Germen edebiyatının en eski destanı ve günümüze ulaşan 4 Anglosakson elyazmasından birisi olan Beowulf, Angle lehçesiyle kimliği bilinmeyen bir şair tarafından yazılmış olup, destanın konusu İngiltere’de değil İskandinavya’dan İngiltere’ye göçen Germen kabilelerinin eski vatanları olan Geatland bölgesinde (Danimarka ve Güney İsveç) geçmektedir. Beowulf’un kimliği bilinmeyen yazarının pagan atalarının kahramanlık geleneğini seven yeni Hıristiyanlardan birisi olduğu sanılmakta kimilerinde bir manastırda keşiş olduğu ileri sürülmektedir.
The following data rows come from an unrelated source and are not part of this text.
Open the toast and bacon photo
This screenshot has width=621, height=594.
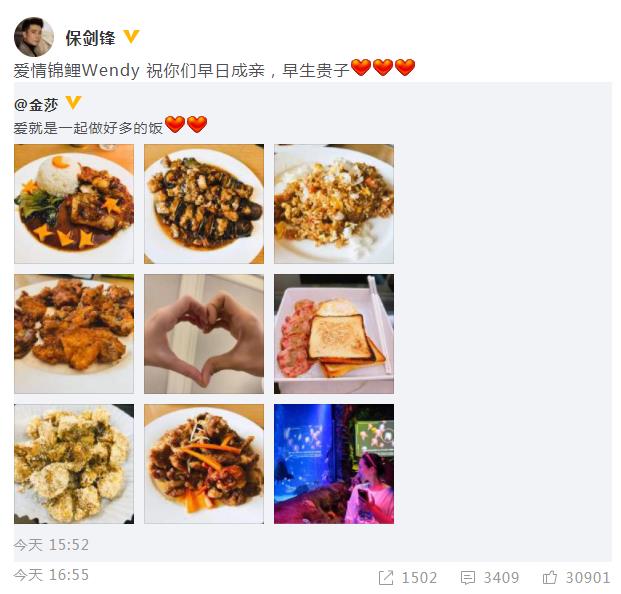pyautogui.click(x=334, y=334)
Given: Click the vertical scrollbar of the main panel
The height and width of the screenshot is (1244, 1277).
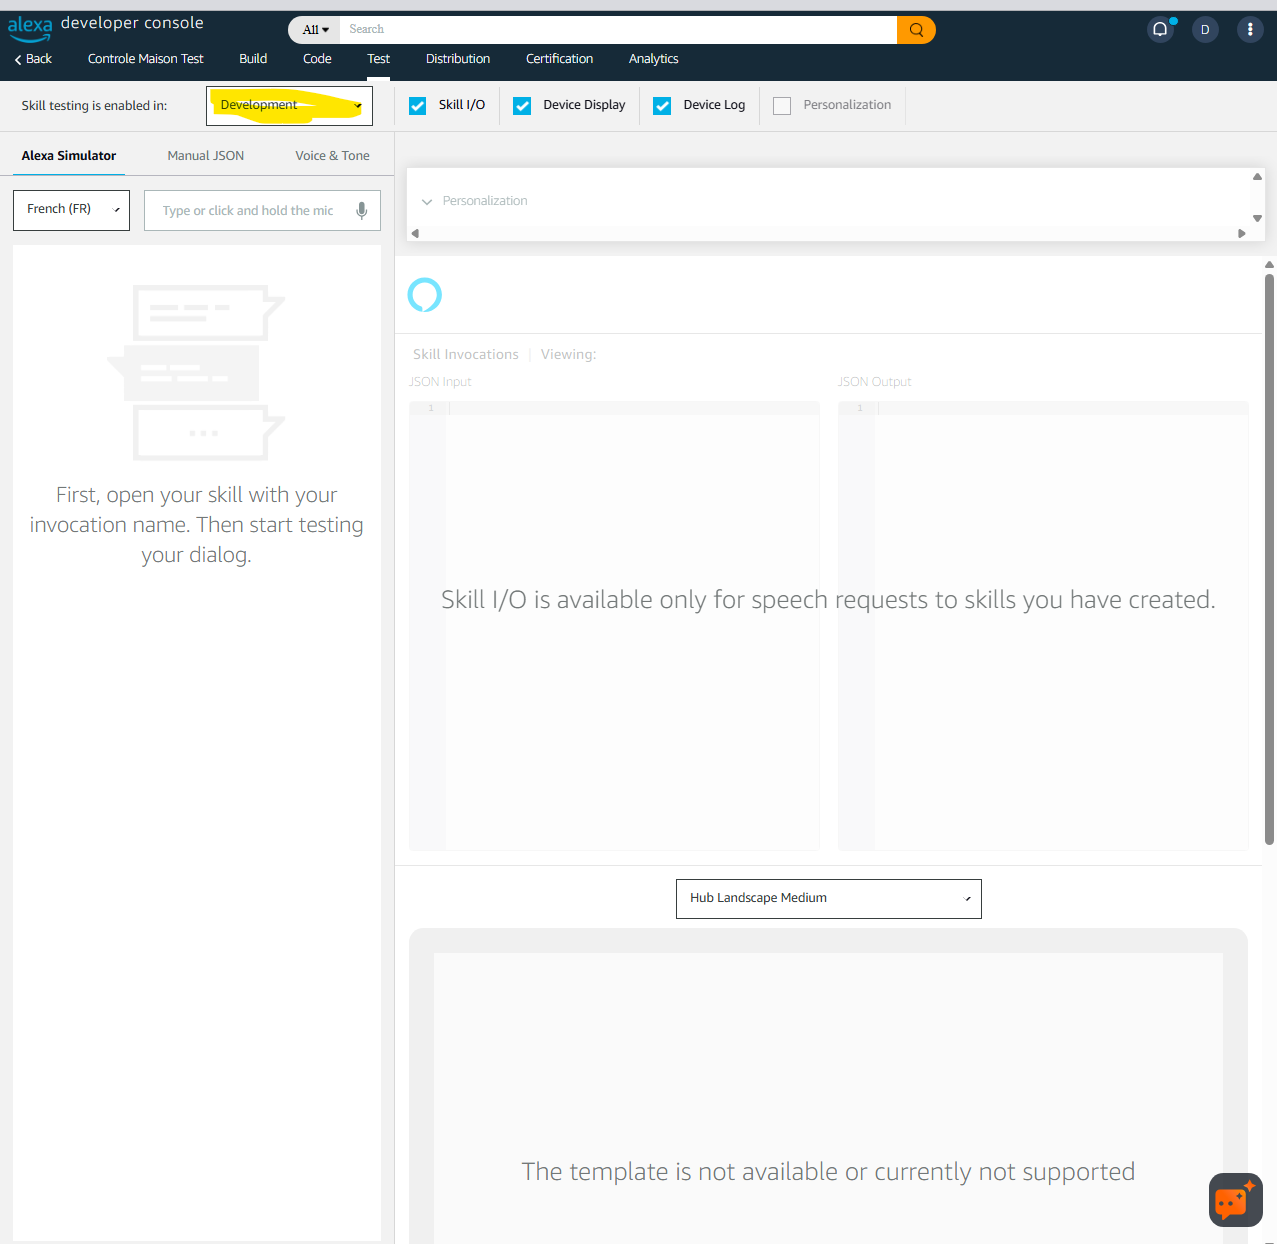Looking at the screenshot, I should tap(1269, 560).
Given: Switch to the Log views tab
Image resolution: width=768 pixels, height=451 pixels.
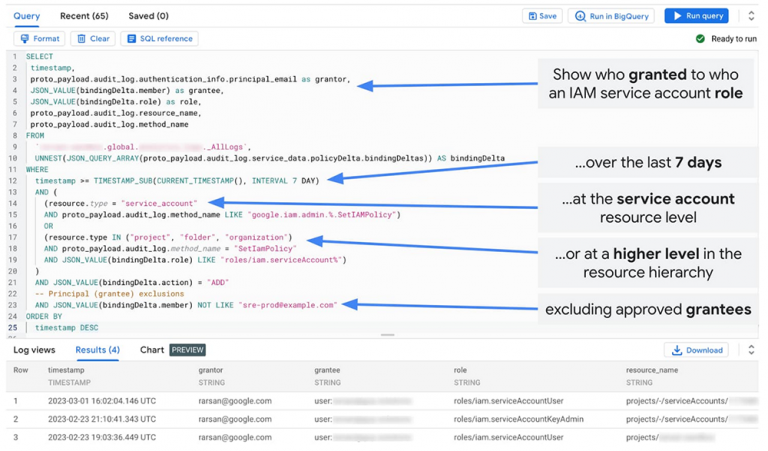Looking at the screenshot, I should [34, 350].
Destana adını veren Beowulf, olağanüstü güçlü, yardımsever, korkusuz ve kusursuz bir savaşçı olarak tasvir edilmektedir. Beowulf, tehlikelerle dolu bir dünyada ölümün kaçınılmazlığını ağırbaşlılıkla kabul ederken adalet ve doğruluk çizgisinden ayrılmadan cesaretiyle anlamlı bir yaşam yaratmayı başarmış, değiştirilemez kaderi (Wyrd) soğukkanlılıkla kabul ederken, umutsuzluğa karşı mücadele edip, başkalarının iyiliği için kendini feda ederek kahraman sıfatını fazlasıyla hak etmiştir. Beowulf’da kabileye ve lidere bağlılık, intikam duygusu temalarının yanı sıra Hıristiyanlığın ve canavarlarla kapışma gibi halk masallarının da izlerine rastlanmaktadır.
Destanda kahraman Beowulf Grendel, Grendel’in göldeki annesi ve ateş ejderhası ile savaşmaktadır. İlk bölümde Mızraklı Danların kralı Hrothgar’ın yaptırıp Heorot (Geyikli Şato) adını verdiği üçgen formundaki devasa şatosuna Grendel adlı bir canavar musallat olmuş, Grendel, Dan savaşçılarını topluca katledip yediği için şato büyük ölçüde boşalmıştır.
Kabil ırkından geldiğine inanılan Grendel üzerinde atalarına özgü bir lanet olan ölüm işaretini taşımakta, annesiyle birlikte bir hayvan ininde yaşamaktaydı. Grendel, şatodan tüm gün boyunca yayılan arp ve şarkı sesinden bunalınca gece yarısı Heorot’a girerek bal liköründen sarhoş olmuş 30 savaşçıyı parçalamış ve ziyafetine ininde devam edebilmek için ölülerin en lezzetli parçalarını omuzunda taşıdığı ejderha derisinden torbasına doldurarak inine geri dönmüştür. Hrothgar ve Danlar felaketin büyüklüğünü görmüş ve canavarın geri dönmemesi için putlara adaklar sunmak ya da Grendel’i ödüllendirmek gibi türlü yöntemler denemişlerse de canavarın iştahını kesmek ve ölümleri sonlandırmak mümkün olmamıştır. 12 yıl boyunca Heorot’a musallat olan bu iblisin yaptıkları ve bölgedeki Danların çaresizliği tüm Gaetland’a yayılmıştır.